花も、しばらくすると返事をしなくなった。
凪は目を閉じた。
エアコンの低い音。
外を走る車。
一階の冷蔵庫が動く音。
花の家の夜だった。
花が目を覚ました。
部屋は暗い。
机のライトは消えていた。
左隣では結が眠り、右隣には凪の布団がある。凪も壁を向いたまま動いていなかった。
花は目を閉じようとした。
水の音がした。
ぽた。
凪の向こうにある、机の方だった。
ゴーグルから水が落ちたのだと思った。
凪が拭いたはずだった。
もう一度。
ぽた。
花は起き上がらなかった。
暗い机の上に、ゴーグルの輪郭だけが見える。

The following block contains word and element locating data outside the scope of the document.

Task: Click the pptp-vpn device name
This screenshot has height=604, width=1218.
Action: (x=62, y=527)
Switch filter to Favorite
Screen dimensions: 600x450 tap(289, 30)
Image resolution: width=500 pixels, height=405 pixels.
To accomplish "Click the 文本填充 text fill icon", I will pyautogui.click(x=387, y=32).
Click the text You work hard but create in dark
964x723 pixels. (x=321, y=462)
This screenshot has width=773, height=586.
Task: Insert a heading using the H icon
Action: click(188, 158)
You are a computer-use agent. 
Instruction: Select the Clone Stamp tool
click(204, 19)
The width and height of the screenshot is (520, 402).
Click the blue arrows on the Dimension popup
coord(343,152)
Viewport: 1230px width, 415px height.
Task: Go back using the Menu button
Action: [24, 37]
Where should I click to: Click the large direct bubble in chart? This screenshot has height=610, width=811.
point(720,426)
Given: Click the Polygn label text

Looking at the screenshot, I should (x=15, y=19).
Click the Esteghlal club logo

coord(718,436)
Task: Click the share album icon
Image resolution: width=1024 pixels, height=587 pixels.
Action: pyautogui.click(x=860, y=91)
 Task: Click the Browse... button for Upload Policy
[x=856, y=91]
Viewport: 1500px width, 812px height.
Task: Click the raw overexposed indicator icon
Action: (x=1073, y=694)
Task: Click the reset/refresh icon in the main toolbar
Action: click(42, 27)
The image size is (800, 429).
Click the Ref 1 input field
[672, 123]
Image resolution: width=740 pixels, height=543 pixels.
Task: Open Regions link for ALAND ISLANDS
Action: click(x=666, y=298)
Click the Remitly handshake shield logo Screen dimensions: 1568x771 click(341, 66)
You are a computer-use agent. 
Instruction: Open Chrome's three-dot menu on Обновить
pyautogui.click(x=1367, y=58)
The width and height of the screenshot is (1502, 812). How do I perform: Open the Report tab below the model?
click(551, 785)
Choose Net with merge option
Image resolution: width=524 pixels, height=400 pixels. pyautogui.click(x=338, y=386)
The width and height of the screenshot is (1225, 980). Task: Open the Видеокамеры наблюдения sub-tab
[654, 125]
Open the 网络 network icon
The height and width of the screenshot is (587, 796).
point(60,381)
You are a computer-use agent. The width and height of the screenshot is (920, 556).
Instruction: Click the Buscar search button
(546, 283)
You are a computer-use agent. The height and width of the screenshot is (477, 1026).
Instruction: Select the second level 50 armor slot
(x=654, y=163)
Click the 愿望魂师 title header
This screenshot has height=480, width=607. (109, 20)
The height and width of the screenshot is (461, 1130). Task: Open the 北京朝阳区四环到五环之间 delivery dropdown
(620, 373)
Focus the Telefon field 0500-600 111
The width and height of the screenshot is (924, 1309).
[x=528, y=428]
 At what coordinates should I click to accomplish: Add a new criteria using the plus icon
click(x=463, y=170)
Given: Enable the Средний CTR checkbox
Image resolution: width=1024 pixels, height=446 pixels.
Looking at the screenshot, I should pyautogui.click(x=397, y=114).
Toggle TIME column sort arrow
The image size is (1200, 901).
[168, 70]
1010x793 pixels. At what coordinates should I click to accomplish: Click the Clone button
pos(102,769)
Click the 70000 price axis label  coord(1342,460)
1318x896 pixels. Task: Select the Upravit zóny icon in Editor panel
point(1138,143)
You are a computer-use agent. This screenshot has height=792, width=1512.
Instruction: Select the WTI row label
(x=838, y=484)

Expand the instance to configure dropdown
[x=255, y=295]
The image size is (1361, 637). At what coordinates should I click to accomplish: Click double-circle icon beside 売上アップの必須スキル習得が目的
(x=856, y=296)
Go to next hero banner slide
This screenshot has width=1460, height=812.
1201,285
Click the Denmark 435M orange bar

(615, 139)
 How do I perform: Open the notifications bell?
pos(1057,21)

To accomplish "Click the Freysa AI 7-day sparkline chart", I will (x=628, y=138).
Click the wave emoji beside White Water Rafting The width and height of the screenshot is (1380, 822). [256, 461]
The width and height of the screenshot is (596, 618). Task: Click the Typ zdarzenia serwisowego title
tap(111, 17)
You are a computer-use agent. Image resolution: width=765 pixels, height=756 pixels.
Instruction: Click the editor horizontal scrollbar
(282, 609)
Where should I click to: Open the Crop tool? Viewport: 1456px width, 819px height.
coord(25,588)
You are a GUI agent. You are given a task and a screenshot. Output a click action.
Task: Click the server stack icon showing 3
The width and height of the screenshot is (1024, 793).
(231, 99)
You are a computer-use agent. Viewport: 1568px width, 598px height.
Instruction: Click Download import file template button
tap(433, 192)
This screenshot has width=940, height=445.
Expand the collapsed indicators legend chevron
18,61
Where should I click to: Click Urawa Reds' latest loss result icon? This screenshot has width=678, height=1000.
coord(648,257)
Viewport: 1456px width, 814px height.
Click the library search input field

下に敷いたタオルまでは見えない。
ぽた。
三度目。
花は布団の中で右手を握った。
水の音が止まる。
代わりに、声がした。
「右」
小さかった。
結の寝言にも聞こえた。
花は右を見た。
凪は壁を向いて眠っている。唇はわずかに開いていたが、動いてはいない。
右手だけが、布団の外へ出ていた。
人差し指が、右を向いている。
その先に、ゴーグルがあった。
ぽた。
花から見て右側のレンズから、水が落ちた。
花は声を出さなかった。
朝まで、その指の先を見ていた。